----- RECORDS SUPPLIED -----

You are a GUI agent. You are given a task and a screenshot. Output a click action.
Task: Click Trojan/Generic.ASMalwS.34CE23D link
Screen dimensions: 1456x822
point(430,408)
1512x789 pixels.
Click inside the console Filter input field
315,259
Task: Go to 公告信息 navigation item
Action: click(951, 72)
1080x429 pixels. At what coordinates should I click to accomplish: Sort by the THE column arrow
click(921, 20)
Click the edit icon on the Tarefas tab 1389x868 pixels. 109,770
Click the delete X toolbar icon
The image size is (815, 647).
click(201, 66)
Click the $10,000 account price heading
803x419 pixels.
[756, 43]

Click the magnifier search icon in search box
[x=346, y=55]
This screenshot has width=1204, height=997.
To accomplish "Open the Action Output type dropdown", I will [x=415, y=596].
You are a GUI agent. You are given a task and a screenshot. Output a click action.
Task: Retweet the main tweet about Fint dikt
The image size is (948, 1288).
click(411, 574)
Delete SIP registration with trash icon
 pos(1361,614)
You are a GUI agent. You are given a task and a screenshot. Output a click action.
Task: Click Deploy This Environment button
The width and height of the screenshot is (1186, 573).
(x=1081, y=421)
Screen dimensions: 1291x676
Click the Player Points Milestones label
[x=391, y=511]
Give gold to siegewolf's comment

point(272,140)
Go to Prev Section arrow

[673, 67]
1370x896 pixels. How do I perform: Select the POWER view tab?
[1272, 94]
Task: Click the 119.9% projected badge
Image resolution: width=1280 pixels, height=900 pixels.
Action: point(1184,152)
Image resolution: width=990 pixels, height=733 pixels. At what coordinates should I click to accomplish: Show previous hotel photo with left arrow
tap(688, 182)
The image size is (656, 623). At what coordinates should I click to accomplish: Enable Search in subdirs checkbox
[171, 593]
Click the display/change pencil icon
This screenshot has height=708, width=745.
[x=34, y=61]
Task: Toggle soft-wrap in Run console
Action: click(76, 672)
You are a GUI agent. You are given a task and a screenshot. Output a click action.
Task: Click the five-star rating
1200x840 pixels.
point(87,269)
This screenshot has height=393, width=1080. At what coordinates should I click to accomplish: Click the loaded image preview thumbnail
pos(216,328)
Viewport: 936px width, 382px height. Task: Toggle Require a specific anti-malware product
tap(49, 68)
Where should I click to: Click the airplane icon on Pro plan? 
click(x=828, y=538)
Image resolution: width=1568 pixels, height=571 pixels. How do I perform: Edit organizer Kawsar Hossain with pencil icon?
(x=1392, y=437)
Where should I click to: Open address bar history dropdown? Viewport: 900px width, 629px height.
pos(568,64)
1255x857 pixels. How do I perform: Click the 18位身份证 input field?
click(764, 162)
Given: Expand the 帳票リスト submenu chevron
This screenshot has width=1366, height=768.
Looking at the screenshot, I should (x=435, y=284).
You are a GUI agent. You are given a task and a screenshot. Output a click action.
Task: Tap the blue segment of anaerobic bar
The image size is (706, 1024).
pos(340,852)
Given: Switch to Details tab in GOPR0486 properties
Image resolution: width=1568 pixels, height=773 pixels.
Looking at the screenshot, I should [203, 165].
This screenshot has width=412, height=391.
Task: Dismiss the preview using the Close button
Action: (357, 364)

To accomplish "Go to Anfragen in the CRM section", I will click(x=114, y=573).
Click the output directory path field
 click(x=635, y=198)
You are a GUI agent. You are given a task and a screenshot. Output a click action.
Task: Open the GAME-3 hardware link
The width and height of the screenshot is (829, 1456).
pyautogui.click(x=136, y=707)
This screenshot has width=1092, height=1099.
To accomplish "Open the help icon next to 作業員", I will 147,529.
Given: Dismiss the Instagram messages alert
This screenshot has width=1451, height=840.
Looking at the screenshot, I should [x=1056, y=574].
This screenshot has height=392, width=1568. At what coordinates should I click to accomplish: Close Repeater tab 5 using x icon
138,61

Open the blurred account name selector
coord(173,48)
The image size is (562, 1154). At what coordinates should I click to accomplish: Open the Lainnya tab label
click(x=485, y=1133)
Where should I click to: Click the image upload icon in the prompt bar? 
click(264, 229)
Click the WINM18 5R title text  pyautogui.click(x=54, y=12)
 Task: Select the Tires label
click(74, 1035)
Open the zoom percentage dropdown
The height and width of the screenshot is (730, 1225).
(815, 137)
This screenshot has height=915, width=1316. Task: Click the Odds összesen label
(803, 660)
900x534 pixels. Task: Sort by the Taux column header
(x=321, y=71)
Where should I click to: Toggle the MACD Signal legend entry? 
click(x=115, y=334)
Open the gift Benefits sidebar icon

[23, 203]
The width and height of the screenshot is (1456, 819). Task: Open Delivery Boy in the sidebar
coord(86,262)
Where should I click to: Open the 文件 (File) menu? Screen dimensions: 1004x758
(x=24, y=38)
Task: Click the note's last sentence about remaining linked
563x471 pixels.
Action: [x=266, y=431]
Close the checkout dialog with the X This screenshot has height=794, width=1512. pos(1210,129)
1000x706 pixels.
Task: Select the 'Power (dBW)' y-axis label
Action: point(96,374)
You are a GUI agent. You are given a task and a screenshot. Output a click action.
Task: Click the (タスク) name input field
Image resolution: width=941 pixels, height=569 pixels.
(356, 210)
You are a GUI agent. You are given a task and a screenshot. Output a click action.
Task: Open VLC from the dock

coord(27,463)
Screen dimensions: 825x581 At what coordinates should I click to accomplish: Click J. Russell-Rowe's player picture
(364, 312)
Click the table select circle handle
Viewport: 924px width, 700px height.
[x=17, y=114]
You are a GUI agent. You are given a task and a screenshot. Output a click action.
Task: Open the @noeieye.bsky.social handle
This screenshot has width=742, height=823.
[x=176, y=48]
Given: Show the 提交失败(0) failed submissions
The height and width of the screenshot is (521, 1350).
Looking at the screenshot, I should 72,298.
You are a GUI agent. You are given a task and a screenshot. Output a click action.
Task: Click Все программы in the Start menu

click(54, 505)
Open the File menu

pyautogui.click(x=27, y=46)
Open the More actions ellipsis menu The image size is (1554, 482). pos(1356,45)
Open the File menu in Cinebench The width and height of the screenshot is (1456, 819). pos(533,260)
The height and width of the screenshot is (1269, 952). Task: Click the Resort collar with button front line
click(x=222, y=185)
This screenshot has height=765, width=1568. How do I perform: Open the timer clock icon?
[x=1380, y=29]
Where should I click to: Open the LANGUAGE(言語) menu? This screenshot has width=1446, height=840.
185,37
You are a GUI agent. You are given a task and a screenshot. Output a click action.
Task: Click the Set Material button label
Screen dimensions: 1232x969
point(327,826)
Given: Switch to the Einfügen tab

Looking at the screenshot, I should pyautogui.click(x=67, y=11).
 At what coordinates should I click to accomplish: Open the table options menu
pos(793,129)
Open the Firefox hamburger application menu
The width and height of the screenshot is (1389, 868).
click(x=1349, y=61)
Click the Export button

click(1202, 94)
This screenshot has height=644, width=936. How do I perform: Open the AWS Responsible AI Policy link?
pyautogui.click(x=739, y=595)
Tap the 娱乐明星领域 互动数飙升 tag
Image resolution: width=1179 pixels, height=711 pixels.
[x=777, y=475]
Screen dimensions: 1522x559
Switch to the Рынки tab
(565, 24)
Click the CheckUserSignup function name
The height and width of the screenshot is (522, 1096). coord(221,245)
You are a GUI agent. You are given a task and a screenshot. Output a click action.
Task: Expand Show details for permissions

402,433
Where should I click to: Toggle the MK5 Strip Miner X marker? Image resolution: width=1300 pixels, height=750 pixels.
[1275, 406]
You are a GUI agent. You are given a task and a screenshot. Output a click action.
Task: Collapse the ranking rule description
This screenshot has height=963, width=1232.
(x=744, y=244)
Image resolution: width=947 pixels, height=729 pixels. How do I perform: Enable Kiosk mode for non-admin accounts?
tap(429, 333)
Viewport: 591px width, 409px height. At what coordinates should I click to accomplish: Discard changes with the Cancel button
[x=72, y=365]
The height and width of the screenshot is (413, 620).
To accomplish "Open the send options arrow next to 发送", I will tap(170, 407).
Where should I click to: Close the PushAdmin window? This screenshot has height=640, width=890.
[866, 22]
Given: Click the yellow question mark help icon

-----

## WHAT IS BEING ASKED
Return every line above that contains the string "sidebar", copying each one in full. Case matters, so match only lines where the string appears with exactly the same capitalization.

## TASK RESPONSE
Open the gift Benefits sidebar icon
The width and height of the screenshot is (1456, 819). Task: Open Delivery Boy in the sidebar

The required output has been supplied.